DATA SHOWN:
******************************

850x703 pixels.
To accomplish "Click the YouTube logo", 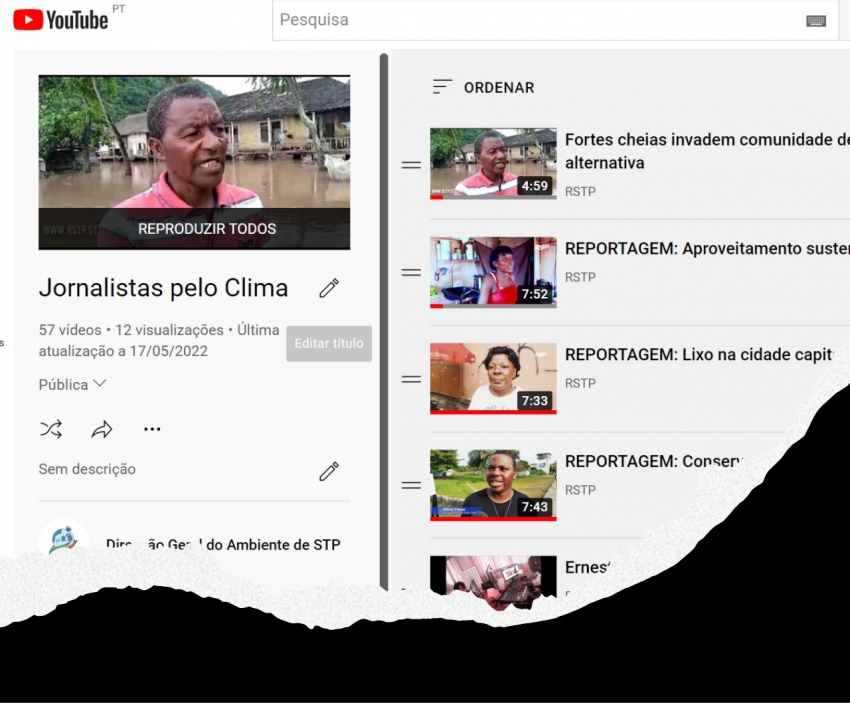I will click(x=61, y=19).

******************************

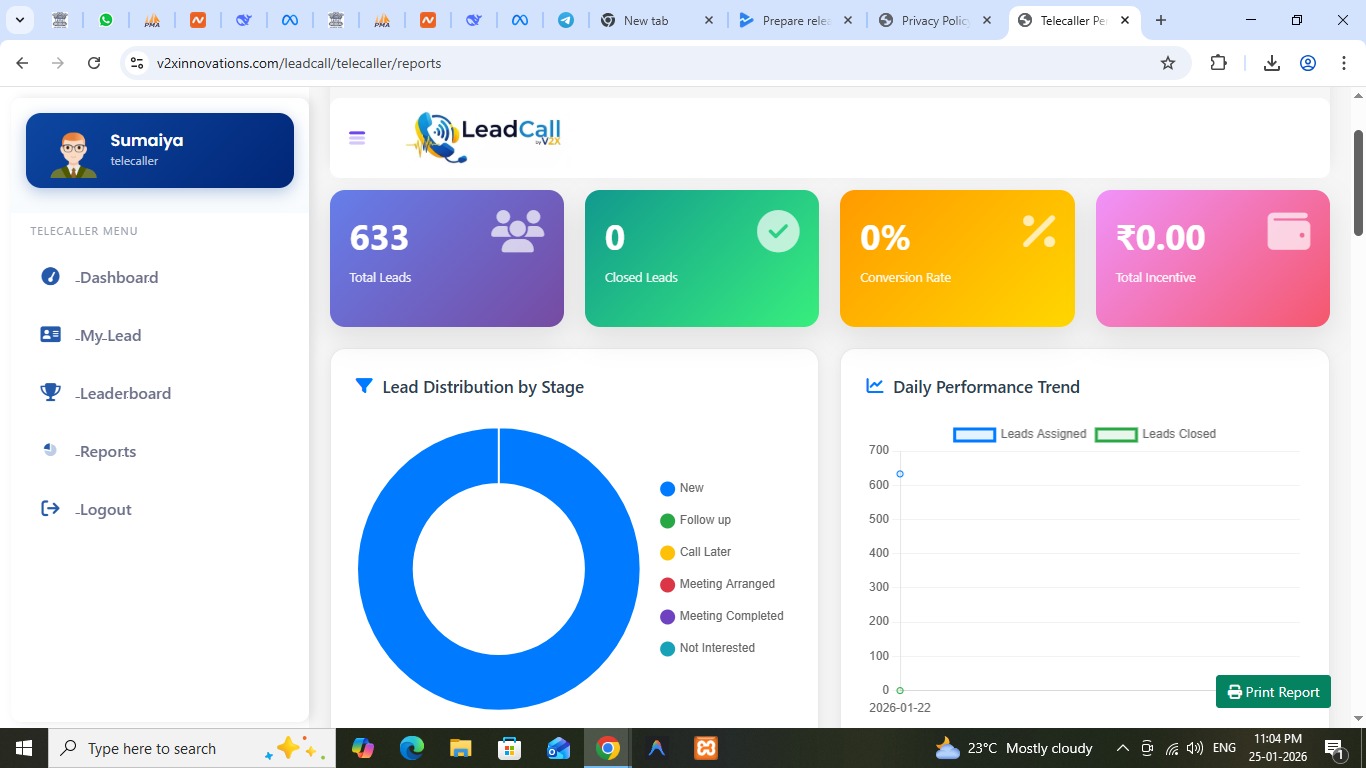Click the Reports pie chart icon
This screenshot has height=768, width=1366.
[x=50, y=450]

******************************

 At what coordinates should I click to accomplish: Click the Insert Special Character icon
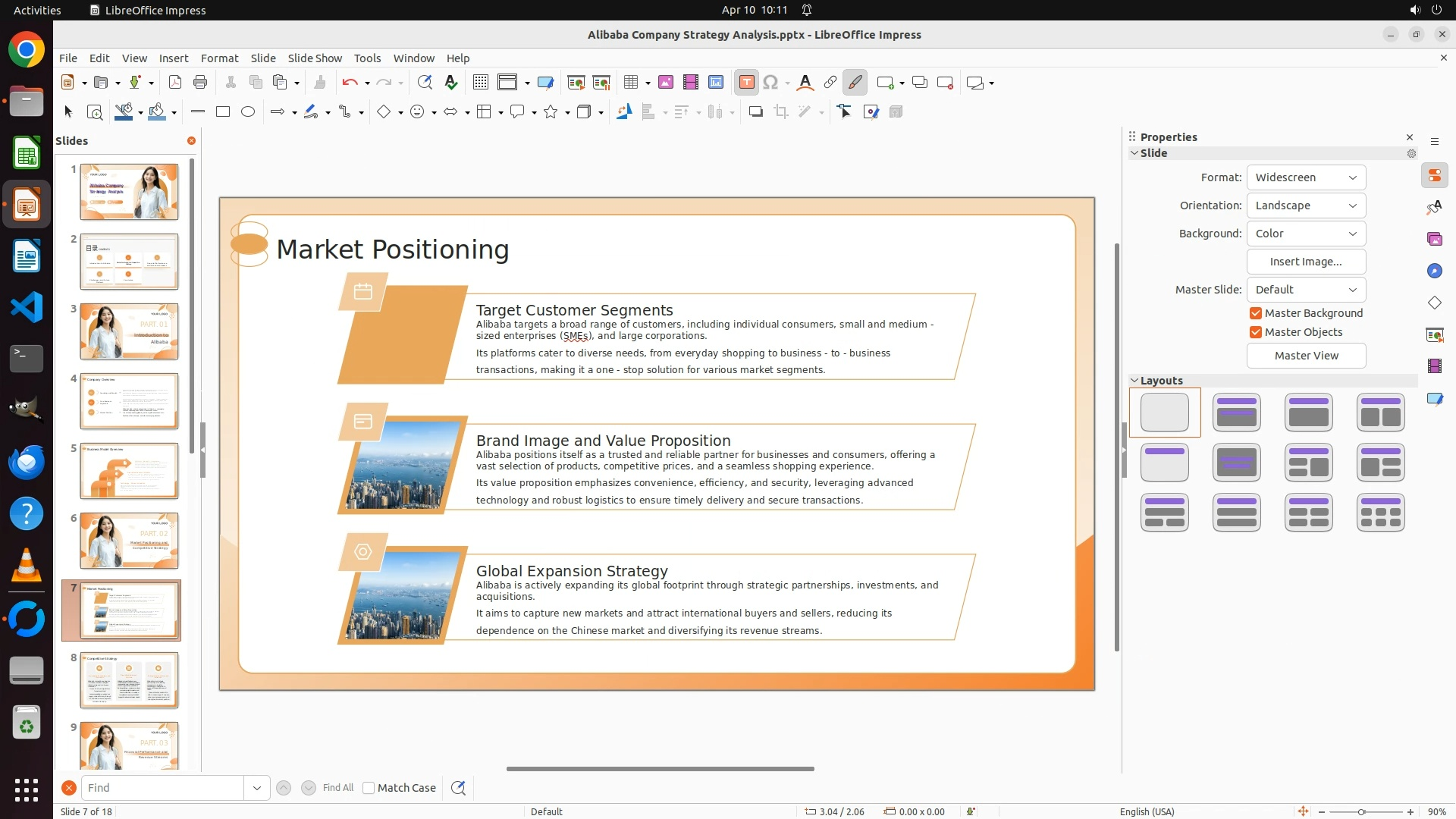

******************************

WRITTEN PROBLEM: Rewrite the lines from the one containing "Click the Reports pie chart icon" to the one containing "[x=50, y=450]", switching "screenshot" to "screen capture" and keeping everything else the same. Leave the pictures out.

WRITTEN SOLUTION:
Click the Reports pie chart icon
This screen capture has height=768, width=1366.
[x=50, y=450]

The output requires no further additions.